Tekst źródłowy

────────────────────────────────────────

[DC Titans] Targeted for Termination

Miejsce na zakończone lub wymarłe sesje. Jeśli chcesz ponownie otworzyć temat to skontaktuj się z modem albo adminem.
Memo
Bombardier
Bombardier
Posty: 621
Rejestracja: poniedziałek, 26 grudnia 2005, 13:44
Lokalizacja: Gdynia
Kontakt:

Post autor: Memo »

Nadir
Zaraz po wskoczeniu na statek (które żadnych problemów nie sprawiło) prawie wypadłeś przez barierkę potrącony przez uciekającą w stronę rufy kobietę w średnim wieku. Większość pasażerów była już po stronie rufy (lub w wodzie), ale szóstka nadal stała, leżała lub biegała w pobliżu pożaru, z ich krzyków dowiedziałeś się, że na samym końcu dziobu pożar uwięził czyichś krewnych. Jakiś facet w jeansach i hawajskiej koszuli próbował odbezpieczyć gaśnicę, ale niezbyt mu to wychodziło. Chwilę po dotarciu na pokład w twoje nozdrza (dodatkowo pobudzone przez niedawną przemianę) wdarł się obrzydliwy zapach smażonego mięsa. Plusk. Ktoś skoczył do wody.

────────────────────────────────────────

Fragmenty danych

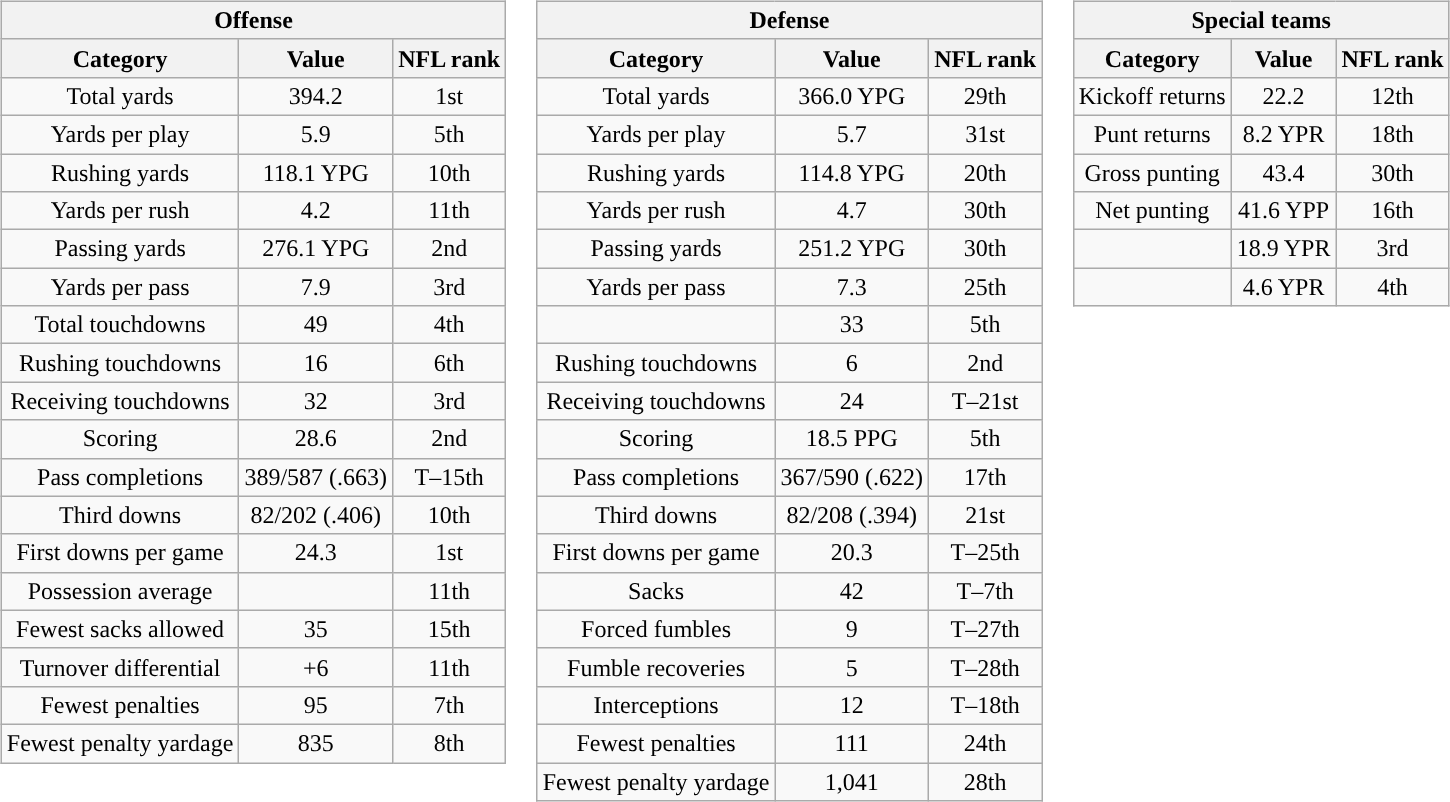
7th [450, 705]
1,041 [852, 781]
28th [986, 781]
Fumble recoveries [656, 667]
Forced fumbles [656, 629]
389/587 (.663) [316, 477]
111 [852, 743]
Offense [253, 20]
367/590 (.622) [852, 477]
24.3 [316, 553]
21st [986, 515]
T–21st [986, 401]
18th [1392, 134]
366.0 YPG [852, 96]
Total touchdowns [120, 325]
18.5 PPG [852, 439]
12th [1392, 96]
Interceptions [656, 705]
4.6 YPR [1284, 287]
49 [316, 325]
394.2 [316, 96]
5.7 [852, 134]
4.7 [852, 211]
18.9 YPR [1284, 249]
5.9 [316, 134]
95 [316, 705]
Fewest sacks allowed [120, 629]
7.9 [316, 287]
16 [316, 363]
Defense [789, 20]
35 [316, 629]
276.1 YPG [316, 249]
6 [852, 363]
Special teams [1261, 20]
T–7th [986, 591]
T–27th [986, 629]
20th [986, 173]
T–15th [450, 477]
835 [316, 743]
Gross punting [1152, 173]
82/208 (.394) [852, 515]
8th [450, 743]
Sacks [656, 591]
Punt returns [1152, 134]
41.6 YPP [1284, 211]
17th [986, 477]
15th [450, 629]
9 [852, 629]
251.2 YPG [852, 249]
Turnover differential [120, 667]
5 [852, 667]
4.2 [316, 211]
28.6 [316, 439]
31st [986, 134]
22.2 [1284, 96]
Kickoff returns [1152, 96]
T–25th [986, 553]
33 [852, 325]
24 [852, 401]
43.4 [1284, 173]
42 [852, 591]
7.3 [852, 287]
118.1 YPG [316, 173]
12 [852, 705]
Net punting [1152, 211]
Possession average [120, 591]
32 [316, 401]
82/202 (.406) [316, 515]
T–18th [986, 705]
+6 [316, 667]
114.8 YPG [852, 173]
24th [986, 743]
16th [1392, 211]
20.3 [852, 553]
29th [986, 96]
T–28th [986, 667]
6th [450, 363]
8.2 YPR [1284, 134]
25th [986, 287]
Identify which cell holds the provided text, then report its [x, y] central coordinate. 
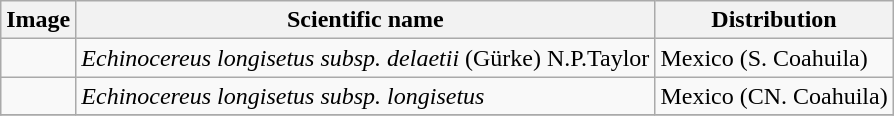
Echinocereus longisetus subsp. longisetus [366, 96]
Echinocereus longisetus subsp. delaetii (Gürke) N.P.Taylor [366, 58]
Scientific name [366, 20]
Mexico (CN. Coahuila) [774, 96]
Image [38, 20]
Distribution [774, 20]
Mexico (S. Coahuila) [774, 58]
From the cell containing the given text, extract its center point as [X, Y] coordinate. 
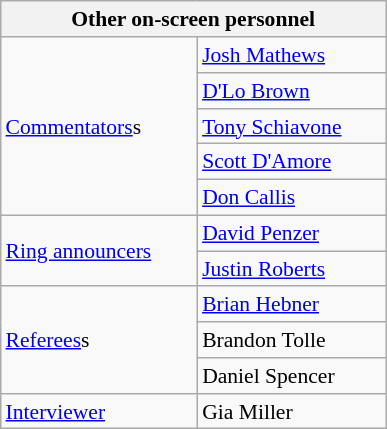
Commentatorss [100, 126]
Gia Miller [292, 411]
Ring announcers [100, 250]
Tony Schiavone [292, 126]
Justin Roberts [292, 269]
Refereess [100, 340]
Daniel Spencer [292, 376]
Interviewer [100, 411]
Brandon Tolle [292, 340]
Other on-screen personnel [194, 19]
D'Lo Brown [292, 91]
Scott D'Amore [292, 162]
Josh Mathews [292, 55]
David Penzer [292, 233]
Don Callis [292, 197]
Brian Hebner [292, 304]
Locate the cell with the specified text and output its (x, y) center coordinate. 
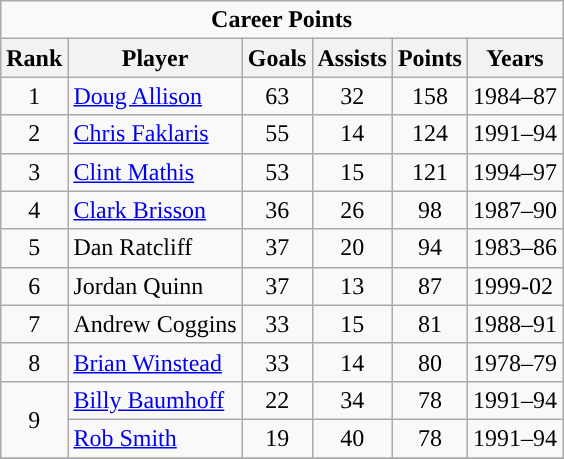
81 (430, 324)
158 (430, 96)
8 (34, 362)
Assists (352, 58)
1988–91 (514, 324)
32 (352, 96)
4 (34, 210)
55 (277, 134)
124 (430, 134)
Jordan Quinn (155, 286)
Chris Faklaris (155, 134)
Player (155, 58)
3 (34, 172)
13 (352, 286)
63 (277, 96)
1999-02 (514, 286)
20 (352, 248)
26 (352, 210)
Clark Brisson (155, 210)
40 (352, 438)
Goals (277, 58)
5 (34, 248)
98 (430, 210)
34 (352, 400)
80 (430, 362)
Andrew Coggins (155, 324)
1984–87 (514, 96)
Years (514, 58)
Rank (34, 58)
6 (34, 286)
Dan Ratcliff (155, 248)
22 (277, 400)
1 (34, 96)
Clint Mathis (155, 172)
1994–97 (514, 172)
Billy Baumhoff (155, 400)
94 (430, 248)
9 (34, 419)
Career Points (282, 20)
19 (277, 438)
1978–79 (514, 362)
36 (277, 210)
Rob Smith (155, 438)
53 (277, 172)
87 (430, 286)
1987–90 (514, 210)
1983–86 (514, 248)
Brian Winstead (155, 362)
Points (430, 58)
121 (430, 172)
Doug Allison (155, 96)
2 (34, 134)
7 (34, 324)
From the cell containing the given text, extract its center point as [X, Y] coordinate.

────────────────────────────────────────

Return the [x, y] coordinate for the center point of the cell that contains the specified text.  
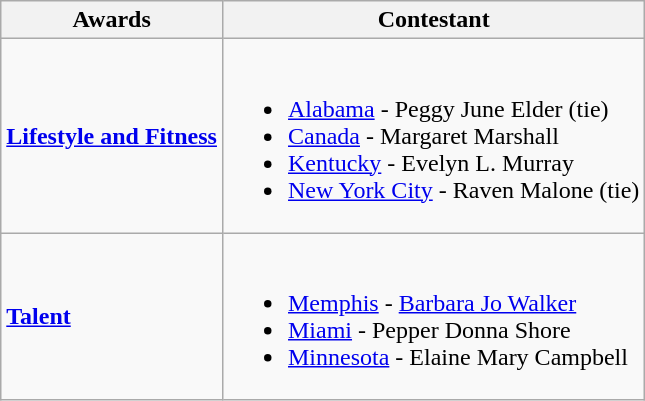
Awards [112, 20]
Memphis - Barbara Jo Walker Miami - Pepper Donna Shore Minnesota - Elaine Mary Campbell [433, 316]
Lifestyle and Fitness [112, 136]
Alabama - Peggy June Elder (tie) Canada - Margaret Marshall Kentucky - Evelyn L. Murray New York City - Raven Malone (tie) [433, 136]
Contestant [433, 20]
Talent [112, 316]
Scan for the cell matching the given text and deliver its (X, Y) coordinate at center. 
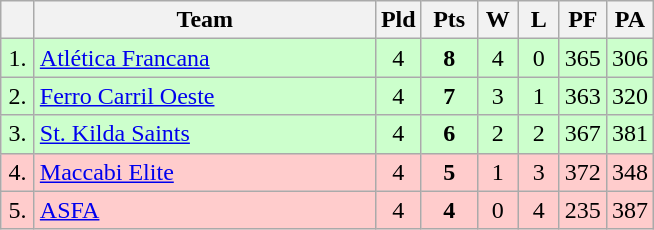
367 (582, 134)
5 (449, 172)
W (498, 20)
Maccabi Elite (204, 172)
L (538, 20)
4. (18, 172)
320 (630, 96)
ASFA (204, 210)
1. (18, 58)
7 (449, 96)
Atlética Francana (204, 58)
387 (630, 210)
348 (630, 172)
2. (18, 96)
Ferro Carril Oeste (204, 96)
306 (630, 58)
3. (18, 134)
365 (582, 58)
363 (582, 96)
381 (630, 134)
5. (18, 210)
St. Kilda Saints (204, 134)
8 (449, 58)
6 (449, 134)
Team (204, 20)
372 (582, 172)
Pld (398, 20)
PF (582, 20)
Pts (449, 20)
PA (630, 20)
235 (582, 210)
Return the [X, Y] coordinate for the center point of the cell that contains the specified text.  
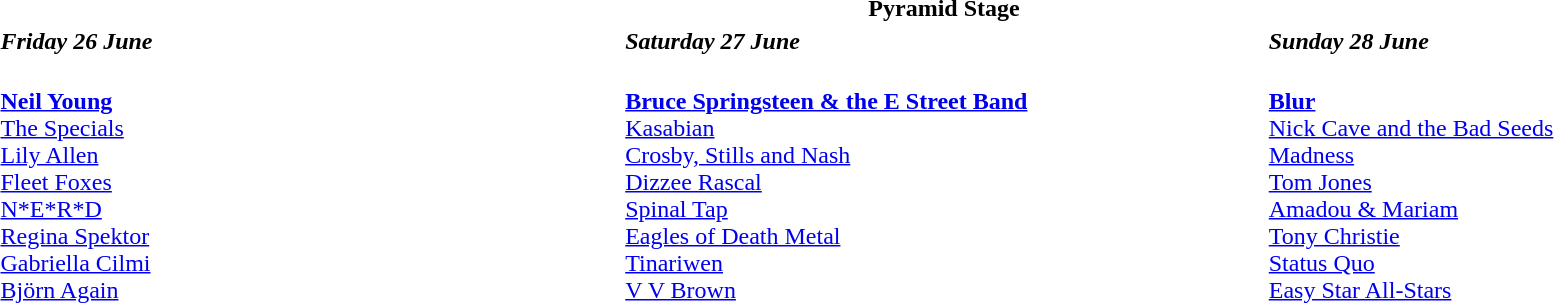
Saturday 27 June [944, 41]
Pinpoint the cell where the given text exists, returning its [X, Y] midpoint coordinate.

────────────────────────────────────────

Polecenia
[A] W co był ubrany mężczyzna, który w tekście źródłowym próbował odbezpieczyć gaśnicę?
[B] Wypisz nazwy wszystkich pól zakończonych dwukropkiem w danych profilu autora Memo w tekście źródłowym.
[C] Przepisz bez zmian odcinek tekstu źródłowego od "Post autor: Memo" aż do "skoczył do wody." włącznie.
Wiersze danych nie mają żadnego związku z tekstem źródłowym.

Odpowiedzi pisemne
[A] Miał na sobie jeansy i hawajską koszulę.

[B] Posty, Rejestracja, Lokalizacja, Kontakt

[C]
Post autor: Memo »

Nadir
Zaraz po wskoczeniu na statek (które żadnych problemów nie sprawiło) prawie wypadłeś przez barierkę potrącony przez uciekającą w stronę rufy kobietę w średnim wieku. Większość pasażerów była już po stronie rufy (lub w wodzie), ale szóstka nadal stała, leżała lub biegała w pobliżu pożaru, z ich krzyków dowiedziałeś się, że na samym końcu dziobu pożar uwięził czyichś krewnych. Jakiś facet w jeansach i hawajskiej koszuli próbował odbezpieczyć gaśnicę, ale niezbyt mu to wychodziło. Chwilę po dotarciu na pokład w twoje nozdrza (dodatkowo pobudzone przez niedawną przemianę) wdarł się obrzydliwy zapach smażonego mięsa. Plusk. Ktoś skoczył do wody.